## Problem requirements
What is the number of lines below that hold "computer"? Answer with that number only.

## Input data
══════════════════════════════

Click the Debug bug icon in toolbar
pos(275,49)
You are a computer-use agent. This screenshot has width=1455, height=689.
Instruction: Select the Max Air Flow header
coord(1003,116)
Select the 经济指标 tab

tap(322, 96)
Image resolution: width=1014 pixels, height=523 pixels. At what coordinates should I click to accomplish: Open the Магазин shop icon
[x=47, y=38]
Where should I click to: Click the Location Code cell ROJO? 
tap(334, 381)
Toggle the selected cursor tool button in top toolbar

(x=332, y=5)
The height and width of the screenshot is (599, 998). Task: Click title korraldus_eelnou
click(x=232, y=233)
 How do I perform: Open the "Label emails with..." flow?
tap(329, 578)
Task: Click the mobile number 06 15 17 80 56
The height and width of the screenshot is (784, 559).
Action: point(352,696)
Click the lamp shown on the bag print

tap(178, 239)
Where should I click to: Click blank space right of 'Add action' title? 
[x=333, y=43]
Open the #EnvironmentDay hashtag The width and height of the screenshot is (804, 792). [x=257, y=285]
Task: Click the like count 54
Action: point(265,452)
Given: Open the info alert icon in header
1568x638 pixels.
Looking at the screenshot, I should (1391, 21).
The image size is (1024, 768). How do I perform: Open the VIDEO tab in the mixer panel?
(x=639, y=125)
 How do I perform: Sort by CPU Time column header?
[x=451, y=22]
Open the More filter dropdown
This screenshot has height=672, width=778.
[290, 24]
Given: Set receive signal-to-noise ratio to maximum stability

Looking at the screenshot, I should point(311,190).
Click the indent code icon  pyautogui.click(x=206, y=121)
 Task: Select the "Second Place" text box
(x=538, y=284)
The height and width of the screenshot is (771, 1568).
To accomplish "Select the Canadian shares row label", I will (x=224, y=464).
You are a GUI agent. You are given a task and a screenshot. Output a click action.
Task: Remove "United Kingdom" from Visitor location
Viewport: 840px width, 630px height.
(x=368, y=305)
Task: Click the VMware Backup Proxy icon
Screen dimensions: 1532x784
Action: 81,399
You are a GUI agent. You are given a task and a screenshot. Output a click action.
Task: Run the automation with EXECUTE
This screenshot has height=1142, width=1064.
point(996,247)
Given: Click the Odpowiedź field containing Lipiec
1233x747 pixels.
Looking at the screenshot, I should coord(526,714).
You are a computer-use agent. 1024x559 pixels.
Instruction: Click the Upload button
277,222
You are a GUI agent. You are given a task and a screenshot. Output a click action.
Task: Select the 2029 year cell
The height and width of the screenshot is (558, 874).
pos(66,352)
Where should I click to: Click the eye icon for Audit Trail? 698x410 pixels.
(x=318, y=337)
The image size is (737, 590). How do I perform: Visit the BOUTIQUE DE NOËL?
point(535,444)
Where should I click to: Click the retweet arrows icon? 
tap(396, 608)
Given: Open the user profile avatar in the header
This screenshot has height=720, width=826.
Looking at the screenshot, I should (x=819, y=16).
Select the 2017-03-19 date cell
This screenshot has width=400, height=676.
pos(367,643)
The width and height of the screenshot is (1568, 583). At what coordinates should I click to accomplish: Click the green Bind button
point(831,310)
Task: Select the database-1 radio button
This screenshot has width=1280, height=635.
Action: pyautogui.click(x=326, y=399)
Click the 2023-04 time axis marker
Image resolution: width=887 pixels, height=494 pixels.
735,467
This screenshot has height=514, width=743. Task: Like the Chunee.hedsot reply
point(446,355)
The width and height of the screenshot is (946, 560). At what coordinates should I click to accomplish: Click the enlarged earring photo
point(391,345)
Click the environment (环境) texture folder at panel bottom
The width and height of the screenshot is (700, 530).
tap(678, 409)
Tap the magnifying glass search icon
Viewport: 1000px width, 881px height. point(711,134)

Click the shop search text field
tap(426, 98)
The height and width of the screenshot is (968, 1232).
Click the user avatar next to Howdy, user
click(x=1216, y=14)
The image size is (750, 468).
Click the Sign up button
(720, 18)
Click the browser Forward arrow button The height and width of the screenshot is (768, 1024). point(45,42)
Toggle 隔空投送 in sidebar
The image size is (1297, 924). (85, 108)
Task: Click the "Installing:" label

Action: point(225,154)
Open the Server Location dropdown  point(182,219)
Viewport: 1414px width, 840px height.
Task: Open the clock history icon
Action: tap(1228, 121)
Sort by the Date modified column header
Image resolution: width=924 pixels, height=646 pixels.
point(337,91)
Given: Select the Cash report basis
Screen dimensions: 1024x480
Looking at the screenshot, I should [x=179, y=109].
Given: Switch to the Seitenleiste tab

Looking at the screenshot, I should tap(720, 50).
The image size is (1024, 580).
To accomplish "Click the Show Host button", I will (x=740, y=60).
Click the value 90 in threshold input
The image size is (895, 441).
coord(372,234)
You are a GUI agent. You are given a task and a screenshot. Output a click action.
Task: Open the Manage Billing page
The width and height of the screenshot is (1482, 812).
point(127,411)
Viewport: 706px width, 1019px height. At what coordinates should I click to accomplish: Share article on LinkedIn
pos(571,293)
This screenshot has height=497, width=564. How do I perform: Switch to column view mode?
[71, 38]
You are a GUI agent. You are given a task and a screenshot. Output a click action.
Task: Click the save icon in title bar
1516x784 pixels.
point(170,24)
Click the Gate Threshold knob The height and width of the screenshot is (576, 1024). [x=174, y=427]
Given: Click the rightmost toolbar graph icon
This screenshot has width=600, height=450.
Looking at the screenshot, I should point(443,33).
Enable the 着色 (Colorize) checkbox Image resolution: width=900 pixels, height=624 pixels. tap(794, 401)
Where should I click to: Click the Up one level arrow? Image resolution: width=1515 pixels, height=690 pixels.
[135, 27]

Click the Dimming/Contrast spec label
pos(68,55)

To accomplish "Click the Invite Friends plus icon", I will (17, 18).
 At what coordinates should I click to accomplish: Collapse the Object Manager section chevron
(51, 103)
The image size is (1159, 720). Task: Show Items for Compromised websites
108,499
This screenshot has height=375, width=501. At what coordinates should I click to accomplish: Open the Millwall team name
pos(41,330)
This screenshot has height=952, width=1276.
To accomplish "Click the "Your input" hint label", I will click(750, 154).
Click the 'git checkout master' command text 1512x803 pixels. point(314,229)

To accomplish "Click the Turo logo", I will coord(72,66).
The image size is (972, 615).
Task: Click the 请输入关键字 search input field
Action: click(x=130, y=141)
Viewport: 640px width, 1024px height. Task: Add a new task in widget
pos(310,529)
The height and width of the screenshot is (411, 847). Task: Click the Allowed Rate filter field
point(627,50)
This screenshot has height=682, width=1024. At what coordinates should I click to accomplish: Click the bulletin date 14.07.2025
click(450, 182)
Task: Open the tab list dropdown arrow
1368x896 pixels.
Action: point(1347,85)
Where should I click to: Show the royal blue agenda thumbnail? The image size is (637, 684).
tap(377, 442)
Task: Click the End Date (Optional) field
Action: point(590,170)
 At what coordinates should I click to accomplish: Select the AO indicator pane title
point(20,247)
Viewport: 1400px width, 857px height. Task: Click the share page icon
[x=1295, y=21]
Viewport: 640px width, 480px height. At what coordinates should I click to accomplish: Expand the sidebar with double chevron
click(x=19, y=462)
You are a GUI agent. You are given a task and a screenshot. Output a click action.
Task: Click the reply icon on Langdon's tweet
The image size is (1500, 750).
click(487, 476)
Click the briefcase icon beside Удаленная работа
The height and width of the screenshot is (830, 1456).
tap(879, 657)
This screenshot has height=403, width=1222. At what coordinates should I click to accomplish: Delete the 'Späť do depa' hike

══════════════════════════════

## Exercise response
2